On judicial review, the district court affirmed, based on the theory that a permanent total disability award could not be apportioned under section 85.34(7) of the Code, which only allowed apportionment of injuries arising under section 85.34(2) and not injuries under section 85.34(3) (the permanent total disability section of the code).  This was consistent with the Supreme Court's earlier decision in Drake Univ. v. Davis, 769 N.W.2d 176, 185 (Iowa 2009).  The Court of Appeals upheld the commissioner's order as well.

The Court initially found that defendant had preserved error on their claim under section 85.34(3)(b), as the issue of whether there could be concurrent awards of benefits had been presented to the agency and the courts.

The Court noted that in Davis, the conclusion was reached that there is generally no apportionment of benefits unless a statute exists permitting such apportionment.  Since the changes to section 85.34(7) did not discuss apportionment of permanent total disabilities under 85.34(3), no such apportionment was permissible.   The Court saw no reason to revisit their earlier ruling.

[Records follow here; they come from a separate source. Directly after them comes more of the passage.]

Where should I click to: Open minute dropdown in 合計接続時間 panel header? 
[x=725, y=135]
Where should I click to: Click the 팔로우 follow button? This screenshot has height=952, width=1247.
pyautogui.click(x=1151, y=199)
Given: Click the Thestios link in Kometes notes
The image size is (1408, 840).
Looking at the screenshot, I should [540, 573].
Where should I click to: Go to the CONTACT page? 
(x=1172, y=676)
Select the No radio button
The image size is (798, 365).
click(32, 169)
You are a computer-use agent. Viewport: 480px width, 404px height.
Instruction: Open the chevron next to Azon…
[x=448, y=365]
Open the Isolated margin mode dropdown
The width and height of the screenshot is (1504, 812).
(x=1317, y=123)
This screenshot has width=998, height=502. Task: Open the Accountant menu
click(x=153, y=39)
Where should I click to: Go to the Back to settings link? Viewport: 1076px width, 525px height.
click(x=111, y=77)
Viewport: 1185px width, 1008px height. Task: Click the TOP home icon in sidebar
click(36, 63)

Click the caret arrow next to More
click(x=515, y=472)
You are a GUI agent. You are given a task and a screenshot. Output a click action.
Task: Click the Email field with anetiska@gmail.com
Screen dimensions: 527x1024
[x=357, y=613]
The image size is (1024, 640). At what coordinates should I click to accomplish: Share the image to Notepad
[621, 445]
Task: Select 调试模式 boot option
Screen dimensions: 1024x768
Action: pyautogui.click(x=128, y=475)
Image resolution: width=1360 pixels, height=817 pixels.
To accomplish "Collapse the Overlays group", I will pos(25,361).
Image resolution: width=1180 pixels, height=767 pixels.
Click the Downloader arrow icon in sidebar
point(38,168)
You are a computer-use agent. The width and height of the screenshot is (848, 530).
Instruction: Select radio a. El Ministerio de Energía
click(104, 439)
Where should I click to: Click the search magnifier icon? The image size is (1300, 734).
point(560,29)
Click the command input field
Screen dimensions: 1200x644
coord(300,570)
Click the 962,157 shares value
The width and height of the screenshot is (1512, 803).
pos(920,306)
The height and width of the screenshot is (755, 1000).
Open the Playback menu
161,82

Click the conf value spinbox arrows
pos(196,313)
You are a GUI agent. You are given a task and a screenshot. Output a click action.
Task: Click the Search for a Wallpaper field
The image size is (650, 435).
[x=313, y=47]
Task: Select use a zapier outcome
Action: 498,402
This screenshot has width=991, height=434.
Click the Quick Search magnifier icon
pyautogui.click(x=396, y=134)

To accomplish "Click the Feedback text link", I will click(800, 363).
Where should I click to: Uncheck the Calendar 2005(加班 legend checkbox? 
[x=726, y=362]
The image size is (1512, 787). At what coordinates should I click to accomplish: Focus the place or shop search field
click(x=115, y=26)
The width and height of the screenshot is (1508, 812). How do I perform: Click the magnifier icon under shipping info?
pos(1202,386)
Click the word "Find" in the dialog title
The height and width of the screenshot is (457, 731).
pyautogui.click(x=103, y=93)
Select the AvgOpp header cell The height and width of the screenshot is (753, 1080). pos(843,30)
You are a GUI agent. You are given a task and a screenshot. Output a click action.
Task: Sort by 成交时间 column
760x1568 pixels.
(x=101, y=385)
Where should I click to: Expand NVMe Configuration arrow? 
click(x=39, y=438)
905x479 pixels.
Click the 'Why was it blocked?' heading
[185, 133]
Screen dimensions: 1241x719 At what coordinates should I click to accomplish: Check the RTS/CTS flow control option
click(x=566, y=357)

The Court continued its analysis because defendant argued that section 85.34(3)(b) was a bar to concurrent partial and total disability awards.  Defendant argued that once an employee was permanently totally disabled they could no longer be permanently partially disabled.  Section 85.34(3) provides that no compensation for permanent total disability should be paid for an injury for which permanent partial disability is payable under 85.34(2).  The language of 85.34(3)(b) goes on to state that if compensation is paid for the same injury, producing a permanent total disability, any amounts are to be deducted from the PTD award.  Claimant argued that this section only applies if the "same injury" results first in a permanent partial award which later becomes a permanent total award.  The Court, after considerable discussion of the legislative history, finds that claimant's position was persuasive. The Court concluded that there was no reason, based on the legislative history and language of the statutes, to conclude that 85.34(3) was "ever designed to avoid overlapping benefits for separate injuries."

The Court noted that the situation of overlapping disabilities had been addressed by section 85.36(9)(c), but further noted that this section had been eliminated when the legislature added specific apportionment language in 2004 (section 85.34(7)). Since section 85.34(b)(3), on its face, did not prohibit claimant from drawing compensation for permanent partial and permanent total disability concurrently, so long as the benefit awards do not arise from the same injury, claimant was entitled to two streams of benefits.

The Court noted that although the legislature may not have intended the result reached in Ms. Ochoa's case, the job of the court was to follow what the legislature actually drafted and not what it might have wanted to draft.  Policy arguments, according to the Court, were best left to the legislature.  The decision of the Court seems to invite another legislative visit into the subject of apportionment of permanent total disability benefits.